Anfang März verbrachte ich einige Tage in Weimar. An meiner Seite war Luise Schilling, eine Bauhausstudentin, die mich in die Wirren der frühen 20er Jahre mitnahm.
Die junge Studentin Luise beginnt ihre Ausbildung am Weimarer Bauhaus und knüpft erste Kontakte mit den sogenannten Itten-Jüngern, einer Gruppe von Studenten, die sich den Lehren des Bauhaus Meisters Johannes Itten verschrieben hat. Luise erkennt schnell, dass die auf dem Mazdaznan basierenden Ansichten des Meisters weit über die schlichte Ausübung des beruflichen Handwerks hinausgehen und ist sich unsicher, was sie von der mysteriösen Studentenverbindung halten soll. Doch der schöne Jakob zieht sie immer weiter in die Paktiken und Routinen aus Teebereitung, Körperertüchtigung, Ernährung und Meditation hinein, die ihre Weg am Bauhaus fortan beeinflussen.
Eine zweite Passage des Romans ereignet sich wenige Jahre später in Dessau. Nach dem Tod ihres Vaters entscheidet sich Luise, die Ausbildung am Bauhaus weiterzuführen und endlich ihrer Leidenschaft für Architektur nachzugehen. Nun ist es der liebevolle, feierwütige Hermann, der ihre Aufmerksamkeit bannt und ihr Ziel im Rausch der Nächte verschwimmen lässt.

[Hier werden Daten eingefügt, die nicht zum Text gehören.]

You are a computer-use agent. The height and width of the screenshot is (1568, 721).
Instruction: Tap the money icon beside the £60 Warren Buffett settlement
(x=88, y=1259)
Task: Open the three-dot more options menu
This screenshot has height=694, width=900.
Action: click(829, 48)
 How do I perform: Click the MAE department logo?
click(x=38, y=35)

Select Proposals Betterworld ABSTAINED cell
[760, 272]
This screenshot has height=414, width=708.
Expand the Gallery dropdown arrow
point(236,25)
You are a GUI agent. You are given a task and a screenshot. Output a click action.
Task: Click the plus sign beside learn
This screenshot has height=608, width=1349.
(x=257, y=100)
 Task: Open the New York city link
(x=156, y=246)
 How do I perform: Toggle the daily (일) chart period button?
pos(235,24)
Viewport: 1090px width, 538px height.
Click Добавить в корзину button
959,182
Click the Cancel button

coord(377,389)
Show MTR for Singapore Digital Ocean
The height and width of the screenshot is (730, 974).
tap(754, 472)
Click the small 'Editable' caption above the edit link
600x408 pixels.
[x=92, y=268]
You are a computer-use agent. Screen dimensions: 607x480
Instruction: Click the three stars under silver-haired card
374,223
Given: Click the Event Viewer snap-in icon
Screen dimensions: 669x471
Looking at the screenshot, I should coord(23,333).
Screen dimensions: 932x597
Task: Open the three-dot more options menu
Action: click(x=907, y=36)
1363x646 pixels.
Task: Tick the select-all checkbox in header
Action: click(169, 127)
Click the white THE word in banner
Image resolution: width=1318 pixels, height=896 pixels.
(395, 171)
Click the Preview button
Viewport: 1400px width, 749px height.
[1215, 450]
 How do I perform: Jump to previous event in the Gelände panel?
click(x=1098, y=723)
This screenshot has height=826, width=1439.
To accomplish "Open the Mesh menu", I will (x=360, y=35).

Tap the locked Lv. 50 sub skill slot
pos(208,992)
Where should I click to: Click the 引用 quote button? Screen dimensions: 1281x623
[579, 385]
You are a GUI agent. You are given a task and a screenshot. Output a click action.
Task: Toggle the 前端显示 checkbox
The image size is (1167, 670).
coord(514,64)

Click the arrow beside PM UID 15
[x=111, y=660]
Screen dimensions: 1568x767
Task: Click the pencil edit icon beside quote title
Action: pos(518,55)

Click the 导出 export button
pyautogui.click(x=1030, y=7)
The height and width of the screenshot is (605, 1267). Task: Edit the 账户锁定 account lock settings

Stets im Kreise dominanter Männerfiguren, lässt sich Luise unbedarft durch das Geschehen der 20er Jahre treiben, bis sie irgendwann bemerkt, dass es nicht die elterlichen Ideale von Keuschheit und Heirat sind, gegen die sie zu kämpfen hat, sondern die Männer, die ihr berufliches wie privates Fortkommen immer wieder verhindern.
Trotz aller historischer und politischer Kontexte bleibt Blaupause von Theresia Enzensberger eine leichte Lektüre, die eine wunderbare Untermalung meines Aufenthals in Weimar gewesen ist. Durch die Geschichte sah ich bei meinem Besuch des heute zerstörten Tempelherrenhauses die Itten-Jünger im nächtlichen Kerzenschein meditieren und danach gemeinsam in der eiskalten Ilm baden. Auch das Bauhaus Museum mit seinen zahlreichen Relikten aus den ersten Jahren faszinierte mich durch das erzählerische Echo des Buches noch mehr und untermalte Kulissen und Ereignisse des Romans mit historischen Bildern und Dokumenten.
Ohnehin gerne im Geiste der frühen 20er Jahre unterwegs, hat mich Enzensbergers Roman gut unterhalten und nicht selten zum Nachdenken über das Frausein damals und heute gebracht. Vor allem aber konnte Blaupause seine besondere Wirkung durch die zeitgleiche Reise an die Schauplätze des halb-fiktiven Geschehens entfalten. Gerade in der Kombination kann ich das Buch wie auch den Ausflug nach Weimar jedem wärmstens ans Herz legen.